Aiming to thwart such schemes at the initial deposit window is the KYC procedure.

Customer Due Diligence (CDD) Explanation

“Customer Due Diligence” is essential to the KYC procedure, for instance by verifying the veracity and accuracy of the information a significant customer submits. However, it is also an ongoing process that includes both current and past clients as well as their online transactions.

Continuous examination of each client’s potential for money laundering is necessary for customer due diligence, and those customers who are recognized as having higher non-compliance risks should receive a more thorough investigation. Customers who are added to penalties and other anti money laundering lists must be identified.

The core requirements of customer due diligence include recognizing and authenticating the client’s identity, verification, and confirmation of beneficial shareholders of a company opening a bank account who own a share of at least 25%.
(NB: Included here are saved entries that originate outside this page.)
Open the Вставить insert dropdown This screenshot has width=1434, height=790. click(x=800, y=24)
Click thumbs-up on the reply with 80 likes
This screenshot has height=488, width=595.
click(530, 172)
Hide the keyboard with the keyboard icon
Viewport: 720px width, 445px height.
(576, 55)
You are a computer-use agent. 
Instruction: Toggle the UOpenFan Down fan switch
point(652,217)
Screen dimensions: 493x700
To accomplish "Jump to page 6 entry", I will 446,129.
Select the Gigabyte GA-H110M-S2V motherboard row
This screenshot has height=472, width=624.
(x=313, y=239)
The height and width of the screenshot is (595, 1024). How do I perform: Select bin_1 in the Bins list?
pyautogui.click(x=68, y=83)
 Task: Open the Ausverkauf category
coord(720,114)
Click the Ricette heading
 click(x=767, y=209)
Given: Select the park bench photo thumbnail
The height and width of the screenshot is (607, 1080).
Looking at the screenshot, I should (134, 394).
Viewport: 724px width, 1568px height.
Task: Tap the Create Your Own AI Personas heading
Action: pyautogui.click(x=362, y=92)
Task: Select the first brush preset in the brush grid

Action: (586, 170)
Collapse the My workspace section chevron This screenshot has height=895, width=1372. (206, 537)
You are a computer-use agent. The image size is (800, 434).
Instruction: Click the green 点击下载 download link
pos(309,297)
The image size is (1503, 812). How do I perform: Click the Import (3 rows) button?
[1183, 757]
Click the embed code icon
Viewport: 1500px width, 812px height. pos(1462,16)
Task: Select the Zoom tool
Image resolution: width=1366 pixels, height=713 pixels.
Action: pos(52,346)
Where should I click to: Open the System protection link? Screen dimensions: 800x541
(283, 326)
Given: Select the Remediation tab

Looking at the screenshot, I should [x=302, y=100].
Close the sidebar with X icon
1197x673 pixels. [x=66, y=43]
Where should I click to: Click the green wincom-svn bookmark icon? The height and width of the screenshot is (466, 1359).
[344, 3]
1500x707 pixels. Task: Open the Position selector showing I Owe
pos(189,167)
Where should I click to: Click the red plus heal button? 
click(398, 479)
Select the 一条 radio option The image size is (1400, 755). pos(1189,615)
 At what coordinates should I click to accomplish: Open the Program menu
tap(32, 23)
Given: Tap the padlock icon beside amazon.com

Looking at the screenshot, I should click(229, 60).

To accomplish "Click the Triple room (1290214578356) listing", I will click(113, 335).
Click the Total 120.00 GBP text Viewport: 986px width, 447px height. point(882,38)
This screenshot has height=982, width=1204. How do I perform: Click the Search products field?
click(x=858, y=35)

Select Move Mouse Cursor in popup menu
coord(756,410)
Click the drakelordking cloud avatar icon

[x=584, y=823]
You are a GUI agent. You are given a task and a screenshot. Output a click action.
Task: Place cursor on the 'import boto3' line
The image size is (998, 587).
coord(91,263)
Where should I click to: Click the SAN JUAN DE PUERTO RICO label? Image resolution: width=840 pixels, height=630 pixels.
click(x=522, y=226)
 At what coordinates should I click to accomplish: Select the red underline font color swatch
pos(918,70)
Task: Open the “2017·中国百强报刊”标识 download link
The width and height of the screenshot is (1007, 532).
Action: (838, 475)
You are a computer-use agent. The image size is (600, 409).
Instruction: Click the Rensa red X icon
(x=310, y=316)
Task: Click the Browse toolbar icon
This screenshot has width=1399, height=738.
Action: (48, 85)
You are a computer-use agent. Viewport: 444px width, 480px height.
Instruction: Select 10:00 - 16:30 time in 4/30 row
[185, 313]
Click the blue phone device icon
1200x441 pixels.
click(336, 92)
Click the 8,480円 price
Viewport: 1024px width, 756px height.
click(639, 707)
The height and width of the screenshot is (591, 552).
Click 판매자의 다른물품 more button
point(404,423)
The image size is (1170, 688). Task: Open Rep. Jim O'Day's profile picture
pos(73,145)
To create client risk profiles, one must comprehend the nature and objective of relationships with customers, and maintain continual surveillance to spot unusual transactions, report them, and update customer data. The AML security holding period, which mandates that deposits must stay in an account for at least five days of trading before they can be moved elsewhere, is one regulation in place to prevent layering.

How Do AML, CDD, and KYC Differ From One Another?

Customer Due Diligence (CDD) refers to the examination financial companies (and others) are expected to conduct to prevent, identify, and expose infractions. AML is the general term for the legislation, regulations, and processes aimed at discouraging money laundering. Know Your Customer (KYC) regulations require customer due diligence when screening and verifying potential customers.

Is it Possible to Prevent Money Laundering?

According to a high-level United Nations commission, money laundering would be responsible for $1.6 trillion in annual flows, or 2.7% of the world’s GDP. The AML compliance can try its best to control money laundering rather than eradicate it completely given that projected annual flows are close to 5% of the world’s economic output. Despite the fact that anti money laundering regulations undoubtedly make their lives more difficult, money launderers appear to never run out of resources or collaborators.